▸ **PROBLEM DETAILS**: Find the "The width and" line in the records below and repeat it and every later line exactly, up to the last; do not include pictures.

▸ **EXTRACTED MATERIAL**:
════════════════════

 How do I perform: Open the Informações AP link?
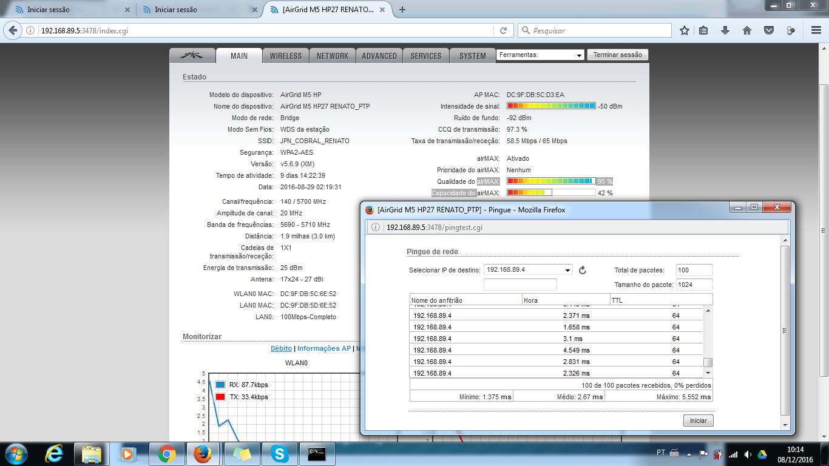323,349
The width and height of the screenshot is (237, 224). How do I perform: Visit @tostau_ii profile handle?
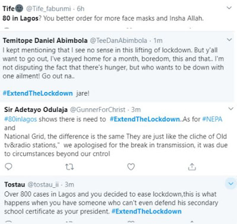(43, 185)
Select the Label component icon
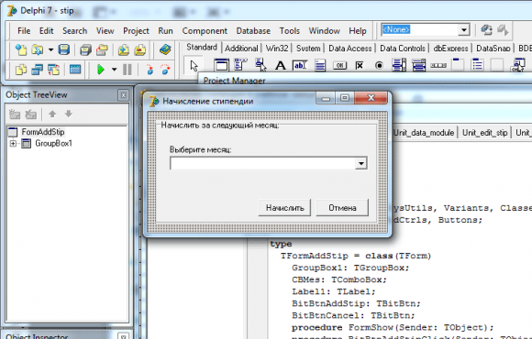The image size is (532, 339). coord(281,65)
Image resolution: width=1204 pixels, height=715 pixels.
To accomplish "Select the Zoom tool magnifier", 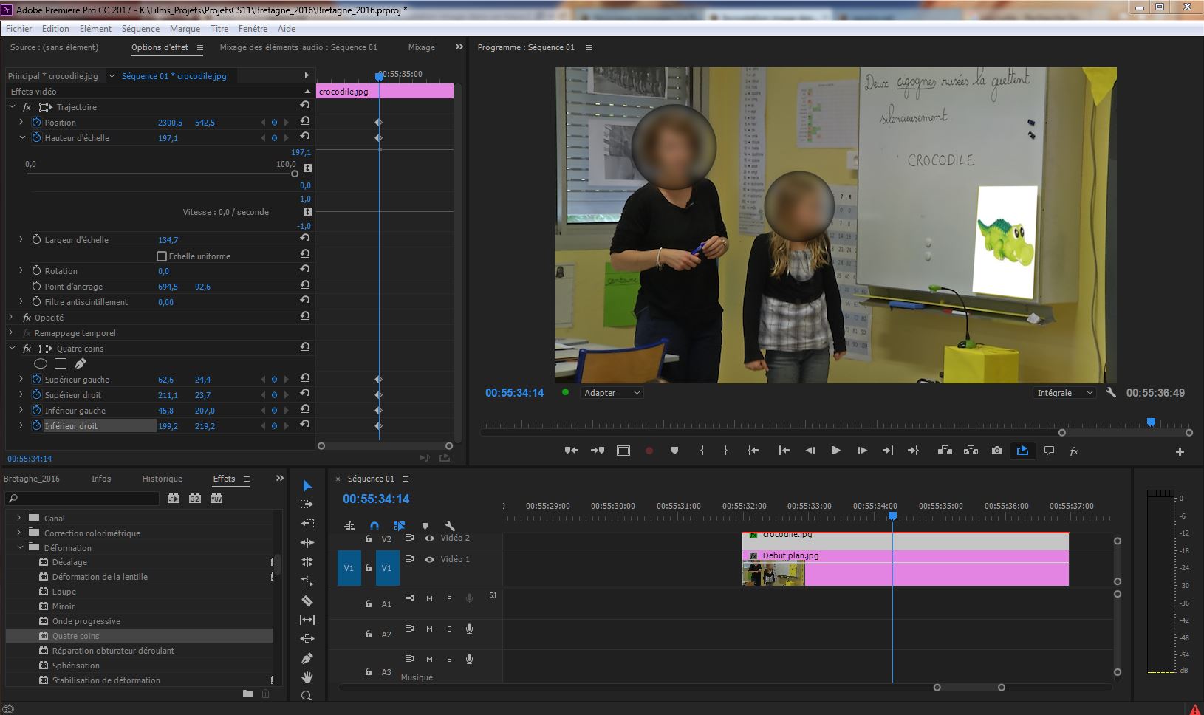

════════════════════

▸ **COMPLETED EXERCISE**:
The width and height of the screenshot is (237, 224). How do I perform: Visit @tostau_ii profile handle?
(43, 185)
Select the Label component icon
The image size is (532, 339). coord(281,65)
Image resolution: width=1204 pixels, height=715 pixels.
To accomplish "Select the Zoom tool magnifier", 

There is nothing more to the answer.